**Assignment:**
Each entry has to be reproduced in full, exactly as given.

**Stored data:**
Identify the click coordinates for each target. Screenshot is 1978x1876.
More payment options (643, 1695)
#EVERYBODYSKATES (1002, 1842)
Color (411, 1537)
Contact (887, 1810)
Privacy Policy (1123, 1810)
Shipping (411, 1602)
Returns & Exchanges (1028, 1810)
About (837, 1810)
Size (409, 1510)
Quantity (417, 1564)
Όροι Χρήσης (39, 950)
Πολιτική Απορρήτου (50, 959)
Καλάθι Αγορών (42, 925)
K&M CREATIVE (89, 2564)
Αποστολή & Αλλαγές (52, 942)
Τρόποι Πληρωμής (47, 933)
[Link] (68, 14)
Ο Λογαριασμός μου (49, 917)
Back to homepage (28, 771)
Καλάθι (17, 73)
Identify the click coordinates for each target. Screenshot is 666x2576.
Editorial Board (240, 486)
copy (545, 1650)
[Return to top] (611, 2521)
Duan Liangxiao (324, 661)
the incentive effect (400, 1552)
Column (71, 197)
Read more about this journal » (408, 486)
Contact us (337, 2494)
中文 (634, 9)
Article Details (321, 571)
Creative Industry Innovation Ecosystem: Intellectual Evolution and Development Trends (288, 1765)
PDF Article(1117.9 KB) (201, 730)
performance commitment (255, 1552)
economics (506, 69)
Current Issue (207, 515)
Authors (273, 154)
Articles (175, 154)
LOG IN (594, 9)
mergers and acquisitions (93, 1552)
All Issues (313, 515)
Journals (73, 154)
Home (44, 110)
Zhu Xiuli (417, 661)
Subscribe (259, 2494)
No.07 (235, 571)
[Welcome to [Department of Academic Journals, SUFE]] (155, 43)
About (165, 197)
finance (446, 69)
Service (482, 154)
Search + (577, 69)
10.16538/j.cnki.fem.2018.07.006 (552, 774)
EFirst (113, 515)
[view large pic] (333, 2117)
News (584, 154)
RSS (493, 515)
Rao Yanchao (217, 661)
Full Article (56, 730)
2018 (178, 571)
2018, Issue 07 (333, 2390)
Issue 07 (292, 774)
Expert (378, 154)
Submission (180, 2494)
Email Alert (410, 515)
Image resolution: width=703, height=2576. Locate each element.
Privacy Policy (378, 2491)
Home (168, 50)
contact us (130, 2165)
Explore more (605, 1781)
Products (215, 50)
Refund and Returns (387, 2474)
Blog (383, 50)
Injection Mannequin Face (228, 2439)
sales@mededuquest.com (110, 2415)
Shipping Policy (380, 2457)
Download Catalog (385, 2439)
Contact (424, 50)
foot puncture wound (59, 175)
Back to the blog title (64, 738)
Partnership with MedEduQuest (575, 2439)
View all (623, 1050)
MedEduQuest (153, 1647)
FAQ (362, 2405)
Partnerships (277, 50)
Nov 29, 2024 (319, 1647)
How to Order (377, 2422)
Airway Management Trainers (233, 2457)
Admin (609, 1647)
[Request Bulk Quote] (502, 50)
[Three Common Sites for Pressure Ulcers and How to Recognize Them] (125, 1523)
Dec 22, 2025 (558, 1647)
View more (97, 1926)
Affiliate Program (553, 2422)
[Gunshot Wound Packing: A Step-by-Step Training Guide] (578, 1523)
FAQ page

**Solution for this problem:**
Identify the click coordinates for each target. Screenshot is 1978x1876.
More payment options (643, 1695)
#EVERYBODYSKATES (1002, 1842)
Color (411, 1537)
Contact (887, 1810)
Privacy Policy (1123, 1810)
Shipping (411, 1602)
Returns & Exchanges (1028, 1810)
About (837, 1810)
Size (409, 1510)
Quantity (417, 1564)
Όροι Χρήσης (39, 950)
Πολιτική Απορρήτου (50, 959)
Καλάθι Αγορών (42, 925)
K&M CREATIVE (89, 2564)
Αποστολή & Αλλαγές (52, 942)
Τρόποι Πληρωμής (47, 933)
[Link] (68, 14)
Ο Λογαριασμός μου (49, 917)
Back to homepage (28, 771)
Καλάθι (17, 73)
Identify the click coordinates for each target. Screenshot is 666x2576.
Editorial Board (240, 486)
copy (545, 1650)
[Return to top] (611, 2521)
Duan Liangxiao (324, 661)
the incentive effect (400, 1552)
Column (71, 197)
Read more about this journal » (408, 486)
Contact us (337, 2494)
中文 (634, 9)
Article Details (321, 571)
Creative Industry Innovation Ecosystem: Intellectual Evolution and Development Trends (288, 1765)
PDF Article(1117.9 KB) (201, 730)
performance commitment (255, 1552)
economics (506, 69)
Current Issue (207, 515)
Authors (273, 154)
Articles (175, 154)
LOG IN (594, 9)
mergers and acquisitions (93, 1552)
All Issues (313, 515)
Journals (73, 154)
Home (44, 110)
Zhu Xiuli (417, 661)
Subscribe (259, 2494)
No.07 (235, 571)
[Welcome to [Department of Academic Journals, SUFE]] (155, 43)
About (165, 197)
finance (446, 69)
Service (482, 154)
Search + (577, 69)
10.16538/j.cnki.fem.2018.07.006 (552, 774)
EFirst (113, 515)
[view large pic] (333, 2117)
News (584, 154)
RSS (493, 515)
Rao Yanchao (217, 661)
Full Article (56, 730)
2018 (178, 571)
2018, Issue 07 (333, 2390)
Issue 07 (292, 774)
Expert (378, 154)
Submission (180, 2494)
Email Alert (410, 515)
Image resolution: width=703, height=2576. Locate each element.
Privacy Policy (378, 2491)
Home (168, 50)
contact us (130, 2165)
Explore more (605, 1781)
Products (215, 50)
Refund and Returns (387, 2474)
Blog (383, 50)
Injection Mannequin Face (228, 2439)
sales@mededuquest.com (110, 2415)
Shipping Policy (380, 2457)
Download Catalog (385, 2439)
Contact (424, 50)
foot puncture wound (59, 175)
Back to the blog title (64, 738)
Partnership with MedEduQuest (575, 2439)
View all (623, 1050)
MedEduQuest (153, 1647)
FAQ (362, 2405)
Partnerships (277, 50)
Nov 29, 2024 (319, 1647)
How to Order (377, 2422)
Airway Management Trainers (233, 2457)
Admin (609, 1647)
[Request Bulk Quote] (502, 50)
[Three Common Sites for Pressure Ulcers and How to Recognize Them] (125, 1523)
Dec 22, 2025 (558, 1647)
View more (97, 1926)
Affiliate Program (553, 2422)
[Gunshot Wound Packing: A Step-by-Step Training Guide] (578, 1523)
FAQ page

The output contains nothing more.